Consistency & CAP - The Tradeoff Distributed Systems Cannot Escape
Helpful context:
- Load Balancing & Proxies - Distributing Work So No Single Machine Drowns
- Databases & Indexes - The Structures That Make Queries Fast
You update your DynamoDB user profile - change your display name from “alice” to “Alice.” You immediately read it back. The response shows “alice.” The old value. You did not misread the API. The write succeeded. This is not a bug.
Is it acceptable? The answer depends entirely on your workload.
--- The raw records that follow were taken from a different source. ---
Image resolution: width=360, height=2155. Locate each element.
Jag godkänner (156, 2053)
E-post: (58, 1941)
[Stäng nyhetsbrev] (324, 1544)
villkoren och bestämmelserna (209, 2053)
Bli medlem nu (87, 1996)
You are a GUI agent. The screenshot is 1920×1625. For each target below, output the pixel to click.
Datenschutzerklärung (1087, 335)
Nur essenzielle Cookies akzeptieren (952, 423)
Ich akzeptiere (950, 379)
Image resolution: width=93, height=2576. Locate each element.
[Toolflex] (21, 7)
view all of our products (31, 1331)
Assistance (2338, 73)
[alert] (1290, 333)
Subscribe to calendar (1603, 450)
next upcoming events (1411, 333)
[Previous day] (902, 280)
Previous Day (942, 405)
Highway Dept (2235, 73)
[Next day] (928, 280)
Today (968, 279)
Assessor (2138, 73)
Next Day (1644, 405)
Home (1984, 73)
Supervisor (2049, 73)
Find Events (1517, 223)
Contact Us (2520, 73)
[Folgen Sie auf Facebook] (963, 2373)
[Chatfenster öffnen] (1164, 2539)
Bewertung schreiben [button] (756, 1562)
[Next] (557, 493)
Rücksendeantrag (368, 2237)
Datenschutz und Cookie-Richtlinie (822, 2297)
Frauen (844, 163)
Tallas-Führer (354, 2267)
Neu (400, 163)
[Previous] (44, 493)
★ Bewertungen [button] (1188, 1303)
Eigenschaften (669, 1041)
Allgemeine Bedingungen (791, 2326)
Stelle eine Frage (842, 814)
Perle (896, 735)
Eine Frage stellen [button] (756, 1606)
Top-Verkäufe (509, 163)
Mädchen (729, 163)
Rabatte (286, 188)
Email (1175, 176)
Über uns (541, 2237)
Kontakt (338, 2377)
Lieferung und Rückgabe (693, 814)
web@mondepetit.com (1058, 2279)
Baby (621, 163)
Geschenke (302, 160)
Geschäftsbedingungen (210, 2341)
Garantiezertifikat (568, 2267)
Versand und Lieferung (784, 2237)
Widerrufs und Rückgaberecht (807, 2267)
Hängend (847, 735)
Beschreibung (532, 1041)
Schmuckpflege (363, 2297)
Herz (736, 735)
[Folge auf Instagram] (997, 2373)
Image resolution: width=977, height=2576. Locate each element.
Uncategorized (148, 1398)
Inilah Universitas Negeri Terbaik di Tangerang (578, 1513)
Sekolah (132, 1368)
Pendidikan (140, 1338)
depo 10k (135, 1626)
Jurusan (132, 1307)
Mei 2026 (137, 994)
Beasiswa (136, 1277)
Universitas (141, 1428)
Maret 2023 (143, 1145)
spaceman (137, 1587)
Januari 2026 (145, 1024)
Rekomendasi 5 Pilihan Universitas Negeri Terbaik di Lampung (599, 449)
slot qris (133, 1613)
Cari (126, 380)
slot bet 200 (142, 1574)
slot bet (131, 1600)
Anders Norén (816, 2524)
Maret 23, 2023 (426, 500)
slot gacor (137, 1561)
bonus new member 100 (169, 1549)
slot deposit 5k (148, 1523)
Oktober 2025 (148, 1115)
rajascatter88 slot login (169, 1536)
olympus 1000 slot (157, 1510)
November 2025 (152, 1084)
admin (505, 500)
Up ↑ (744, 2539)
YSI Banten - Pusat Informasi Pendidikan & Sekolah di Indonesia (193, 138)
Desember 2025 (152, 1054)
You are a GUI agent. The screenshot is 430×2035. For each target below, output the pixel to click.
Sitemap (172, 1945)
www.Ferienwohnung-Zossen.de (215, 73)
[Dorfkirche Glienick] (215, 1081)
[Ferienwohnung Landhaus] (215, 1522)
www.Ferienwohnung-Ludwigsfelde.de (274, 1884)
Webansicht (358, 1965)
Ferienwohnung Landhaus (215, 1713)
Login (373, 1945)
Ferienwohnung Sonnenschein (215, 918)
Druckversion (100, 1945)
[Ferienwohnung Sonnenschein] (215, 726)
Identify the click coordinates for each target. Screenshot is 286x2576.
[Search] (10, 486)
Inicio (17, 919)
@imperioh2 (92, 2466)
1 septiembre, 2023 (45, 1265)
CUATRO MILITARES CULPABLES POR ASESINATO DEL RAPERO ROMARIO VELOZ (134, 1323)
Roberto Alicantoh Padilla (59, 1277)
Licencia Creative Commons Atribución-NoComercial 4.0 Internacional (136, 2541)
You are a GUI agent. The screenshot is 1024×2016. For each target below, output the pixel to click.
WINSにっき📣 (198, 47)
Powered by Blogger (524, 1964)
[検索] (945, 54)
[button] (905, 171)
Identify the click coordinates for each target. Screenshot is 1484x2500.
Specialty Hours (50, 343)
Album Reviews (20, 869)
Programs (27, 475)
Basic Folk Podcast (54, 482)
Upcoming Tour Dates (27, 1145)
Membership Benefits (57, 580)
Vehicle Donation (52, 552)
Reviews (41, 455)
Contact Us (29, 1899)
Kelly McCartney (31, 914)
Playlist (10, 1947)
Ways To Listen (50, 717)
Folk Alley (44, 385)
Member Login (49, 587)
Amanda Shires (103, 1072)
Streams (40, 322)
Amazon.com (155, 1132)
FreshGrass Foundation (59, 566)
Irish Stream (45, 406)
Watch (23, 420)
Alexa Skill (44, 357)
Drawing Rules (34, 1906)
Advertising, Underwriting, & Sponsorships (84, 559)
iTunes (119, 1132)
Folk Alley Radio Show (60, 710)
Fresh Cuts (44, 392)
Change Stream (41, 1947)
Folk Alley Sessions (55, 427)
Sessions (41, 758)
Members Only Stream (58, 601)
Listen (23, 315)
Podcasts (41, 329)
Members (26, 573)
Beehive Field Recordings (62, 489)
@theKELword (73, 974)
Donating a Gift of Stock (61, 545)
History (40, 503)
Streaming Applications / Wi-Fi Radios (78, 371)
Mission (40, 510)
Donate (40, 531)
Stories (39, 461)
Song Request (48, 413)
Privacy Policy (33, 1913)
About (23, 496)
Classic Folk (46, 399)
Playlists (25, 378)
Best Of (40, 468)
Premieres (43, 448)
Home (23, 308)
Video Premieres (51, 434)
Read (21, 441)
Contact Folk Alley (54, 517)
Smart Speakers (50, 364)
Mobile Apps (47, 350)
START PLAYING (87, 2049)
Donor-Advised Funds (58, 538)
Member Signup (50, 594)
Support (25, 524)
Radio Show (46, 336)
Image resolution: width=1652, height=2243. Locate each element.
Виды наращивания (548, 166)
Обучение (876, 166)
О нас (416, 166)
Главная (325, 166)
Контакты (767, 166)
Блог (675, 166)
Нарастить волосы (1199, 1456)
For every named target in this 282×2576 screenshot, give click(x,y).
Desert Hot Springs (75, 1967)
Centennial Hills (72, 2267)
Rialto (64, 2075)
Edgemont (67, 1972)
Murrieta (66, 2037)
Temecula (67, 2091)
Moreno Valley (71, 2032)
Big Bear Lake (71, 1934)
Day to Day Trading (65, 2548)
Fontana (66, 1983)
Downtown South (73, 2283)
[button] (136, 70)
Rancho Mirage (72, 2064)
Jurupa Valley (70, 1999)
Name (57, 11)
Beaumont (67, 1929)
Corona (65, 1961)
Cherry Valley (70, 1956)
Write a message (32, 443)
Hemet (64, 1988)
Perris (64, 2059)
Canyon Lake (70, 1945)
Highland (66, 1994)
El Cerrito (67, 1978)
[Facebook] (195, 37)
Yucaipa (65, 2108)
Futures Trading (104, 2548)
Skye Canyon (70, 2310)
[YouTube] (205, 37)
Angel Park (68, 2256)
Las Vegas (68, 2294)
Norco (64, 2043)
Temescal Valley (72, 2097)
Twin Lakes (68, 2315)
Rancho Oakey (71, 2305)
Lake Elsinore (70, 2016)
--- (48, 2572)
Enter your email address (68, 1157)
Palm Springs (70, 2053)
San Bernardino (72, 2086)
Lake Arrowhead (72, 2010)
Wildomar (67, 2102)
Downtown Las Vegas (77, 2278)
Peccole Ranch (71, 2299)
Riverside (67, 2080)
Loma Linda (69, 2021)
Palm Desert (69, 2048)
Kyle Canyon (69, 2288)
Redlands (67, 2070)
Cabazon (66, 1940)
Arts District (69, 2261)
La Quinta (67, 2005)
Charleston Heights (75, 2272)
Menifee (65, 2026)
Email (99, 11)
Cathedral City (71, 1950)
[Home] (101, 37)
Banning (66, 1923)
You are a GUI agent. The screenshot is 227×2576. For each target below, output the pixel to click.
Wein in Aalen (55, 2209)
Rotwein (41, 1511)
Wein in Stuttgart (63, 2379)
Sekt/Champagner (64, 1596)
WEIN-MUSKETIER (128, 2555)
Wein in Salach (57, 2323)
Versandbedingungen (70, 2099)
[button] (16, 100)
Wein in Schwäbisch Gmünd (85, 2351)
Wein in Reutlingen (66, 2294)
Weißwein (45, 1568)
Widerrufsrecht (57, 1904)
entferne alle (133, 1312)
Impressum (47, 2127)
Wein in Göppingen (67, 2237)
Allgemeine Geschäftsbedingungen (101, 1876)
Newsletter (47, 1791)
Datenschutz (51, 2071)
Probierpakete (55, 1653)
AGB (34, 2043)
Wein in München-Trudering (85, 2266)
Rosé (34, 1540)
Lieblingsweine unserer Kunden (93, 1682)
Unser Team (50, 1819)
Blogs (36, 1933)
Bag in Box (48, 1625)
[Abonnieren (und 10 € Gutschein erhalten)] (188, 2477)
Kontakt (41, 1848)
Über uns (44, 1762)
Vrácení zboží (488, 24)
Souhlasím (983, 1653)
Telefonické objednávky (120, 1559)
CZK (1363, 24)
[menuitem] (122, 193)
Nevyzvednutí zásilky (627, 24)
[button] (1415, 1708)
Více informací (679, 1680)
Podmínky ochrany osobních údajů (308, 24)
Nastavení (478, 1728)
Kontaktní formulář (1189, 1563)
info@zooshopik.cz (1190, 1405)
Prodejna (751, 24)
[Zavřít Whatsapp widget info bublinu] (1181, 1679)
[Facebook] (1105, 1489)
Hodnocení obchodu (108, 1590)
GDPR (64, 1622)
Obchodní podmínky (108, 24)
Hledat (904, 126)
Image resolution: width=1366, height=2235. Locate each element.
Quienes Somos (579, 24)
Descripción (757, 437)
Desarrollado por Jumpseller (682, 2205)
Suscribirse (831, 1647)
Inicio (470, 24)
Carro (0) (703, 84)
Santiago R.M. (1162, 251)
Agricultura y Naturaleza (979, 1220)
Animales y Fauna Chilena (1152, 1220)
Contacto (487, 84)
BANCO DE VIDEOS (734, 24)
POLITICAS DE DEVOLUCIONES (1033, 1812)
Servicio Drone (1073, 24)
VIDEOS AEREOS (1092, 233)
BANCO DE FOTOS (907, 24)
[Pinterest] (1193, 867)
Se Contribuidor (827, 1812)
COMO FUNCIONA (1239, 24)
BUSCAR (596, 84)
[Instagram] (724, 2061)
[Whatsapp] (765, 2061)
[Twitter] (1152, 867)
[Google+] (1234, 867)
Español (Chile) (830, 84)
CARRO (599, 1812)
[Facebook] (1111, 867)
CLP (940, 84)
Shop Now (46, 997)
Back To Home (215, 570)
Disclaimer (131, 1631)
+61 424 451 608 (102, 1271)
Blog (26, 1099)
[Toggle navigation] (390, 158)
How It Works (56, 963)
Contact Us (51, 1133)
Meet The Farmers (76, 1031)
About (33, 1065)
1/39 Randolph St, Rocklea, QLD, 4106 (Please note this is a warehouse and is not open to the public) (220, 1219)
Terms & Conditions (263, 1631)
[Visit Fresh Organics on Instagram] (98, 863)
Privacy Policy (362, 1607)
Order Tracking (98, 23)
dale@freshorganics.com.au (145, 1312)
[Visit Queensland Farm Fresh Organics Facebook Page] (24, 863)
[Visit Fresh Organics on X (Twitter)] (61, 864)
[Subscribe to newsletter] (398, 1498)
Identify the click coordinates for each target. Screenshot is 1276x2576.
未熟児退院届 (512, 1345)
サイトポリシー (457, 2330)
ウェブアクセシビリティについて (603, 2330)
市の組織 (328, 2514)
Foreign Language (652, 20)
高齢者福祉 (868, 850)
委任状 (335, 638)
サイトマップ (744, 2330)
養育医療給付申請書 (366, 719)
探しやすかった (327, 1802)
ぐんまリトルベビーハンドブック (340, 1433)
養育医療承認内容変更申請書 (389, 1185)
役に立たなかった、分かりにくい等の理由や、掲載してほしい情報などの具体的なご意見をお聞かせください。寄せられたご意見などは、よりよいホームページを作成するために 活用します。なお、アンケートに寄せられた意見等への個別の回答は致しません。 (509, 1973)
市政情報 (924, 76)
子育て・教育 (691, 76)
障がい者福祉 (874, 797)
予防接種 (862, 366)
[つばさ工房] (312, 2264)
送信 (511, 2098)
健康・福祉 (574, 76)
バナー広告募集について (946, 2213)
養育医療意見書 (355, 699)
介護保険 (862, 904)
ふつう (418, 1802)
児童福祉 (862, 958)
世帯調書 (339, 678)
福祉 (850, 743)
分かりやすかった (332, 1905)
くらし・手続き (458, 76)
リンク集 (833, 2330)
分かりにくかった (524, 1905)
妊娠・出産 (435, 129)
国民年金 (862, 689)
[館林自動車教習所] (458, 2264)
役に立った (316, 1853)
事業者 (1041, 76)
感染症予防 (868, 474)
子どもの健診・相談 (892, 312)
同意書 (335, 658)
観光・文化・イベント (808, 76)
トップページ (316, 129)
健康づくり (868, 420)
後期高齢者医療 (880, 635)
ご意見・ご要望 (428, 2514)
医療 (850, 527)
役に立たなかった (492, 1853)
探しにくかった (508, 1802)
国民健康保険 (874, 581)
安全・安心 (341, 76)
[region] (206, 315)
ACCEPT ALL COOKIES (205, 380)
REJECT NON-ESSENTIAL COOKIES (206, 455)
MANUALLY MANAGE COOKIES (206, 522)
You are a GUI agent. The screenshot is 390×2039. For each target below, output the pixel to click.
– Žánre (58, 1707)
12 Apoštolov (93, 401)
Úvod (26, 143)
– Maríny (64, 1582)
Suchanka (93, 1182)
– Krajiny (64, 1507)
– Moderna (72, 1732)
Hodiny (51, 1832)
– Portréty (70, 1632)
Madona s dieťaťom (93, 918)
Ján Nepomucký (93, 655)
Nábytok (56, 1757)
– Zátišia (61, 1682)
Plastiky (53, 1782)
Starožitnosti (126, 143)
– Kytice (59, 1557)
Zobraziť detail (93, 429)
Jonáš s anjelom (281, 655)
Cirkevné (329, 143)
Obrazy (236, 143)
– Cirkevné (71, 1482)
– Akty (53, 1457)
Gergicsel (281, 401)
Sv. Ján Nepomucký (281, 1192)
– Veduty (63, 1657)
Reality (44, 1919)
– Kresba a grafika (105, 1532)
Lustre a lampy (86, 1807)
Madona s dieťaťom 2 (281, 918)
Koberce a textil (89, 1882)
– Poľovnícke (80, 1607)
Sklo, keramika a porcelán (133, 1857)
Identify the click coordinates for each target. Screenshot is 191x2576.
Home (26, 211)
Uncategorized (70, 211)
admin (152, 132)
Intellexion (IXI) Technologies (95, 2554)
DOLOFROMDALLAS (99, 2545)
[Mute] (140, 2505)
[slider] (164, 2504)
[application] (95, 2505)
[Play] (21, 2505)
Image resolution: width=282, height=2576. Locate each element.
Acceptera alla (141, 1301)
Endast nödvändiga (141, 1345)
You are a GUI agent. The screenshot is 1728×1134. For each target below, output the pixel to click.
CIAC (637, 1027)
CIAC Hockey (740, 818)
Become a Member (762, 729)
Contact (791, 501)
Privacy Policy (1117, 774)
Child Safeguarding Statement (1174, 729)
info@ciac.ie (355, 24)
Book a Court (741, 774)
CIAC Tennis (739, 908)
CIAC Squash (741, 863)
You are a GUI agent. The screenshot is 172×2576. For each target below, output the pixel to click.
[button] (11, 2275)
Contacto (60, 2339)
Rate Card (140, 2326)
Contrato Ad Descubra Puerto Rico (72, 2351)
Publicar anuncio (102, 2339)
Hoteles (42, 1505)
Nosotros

And the framework for thinking about why this happens, and when it matters, is what the CAP theorem - and its more useful successor, PACELC - are actually about.
The Origin: A Keynote That Became a Theorem
In 1999, Eric Brewer was chief scientist at Inktomi, one of the largest web infrastructure companies of the era - their technology powered Yahoo’s search engine and served a significant fraction of internet traffic. Running systems at that scale, Brewer kept noticing the same pattern: the harder his team tried to make a system consistent, the harder it became to keep it available. These seemed to trade off against each other. But nobody had formalized why.
In 2000, Brewer presented this observation as a conjecture at PODC - the Principles of Distributed Computing symposium, one of the top academic venues for distributed systems research. He called it the CAP conjecture: you cannot simultaneously guarantee all three of Consistency, Availability, and Partition tolerance.
At the time it was not a theorem. It was a heuristic from engineering practice. Brewer had no formal proof.
Two years later, Seth Gilbert and Nancy Lynch at MIT produced the formal proof in a paper titled “Brewer’s Conjecture and the Feasibility of Consistent, Available, Partition-Tolerant Web Services” (2002). The conjecture became a theorem. The distributed systems community had its first widely accepted impossibility result for real networked systems.
Around the same time, the industry was having a broader argument about ACID vs BASE. ACID - Atomicity, Consistency, Isolation, Durability - was the gold standard for relational databases: every transaction is a safe, fully isolated, durable unit. BASE - Basically Available, Soft state, Eventual consistency - was the name Dan Pritchett at eBay gave to what large-scale web systems were actually doing in practice (he coined it in a 2008 ACM Queue article). They were not achieving ACID guarantees. They were trading strict consistency for availability and scale. BASE was not an aspiration - it was an honest description. The CAP theorem gave this tradeoff a theoretical foundation.
The Setup: Why One Machine Is Easy and Many Is Hard
On a single machine, consistency is trivial. There is one copy of the data. A write updates it. A subsequent read sees the write. Done. Every operation is implicitly ordered because everything runs through one processor and one disk.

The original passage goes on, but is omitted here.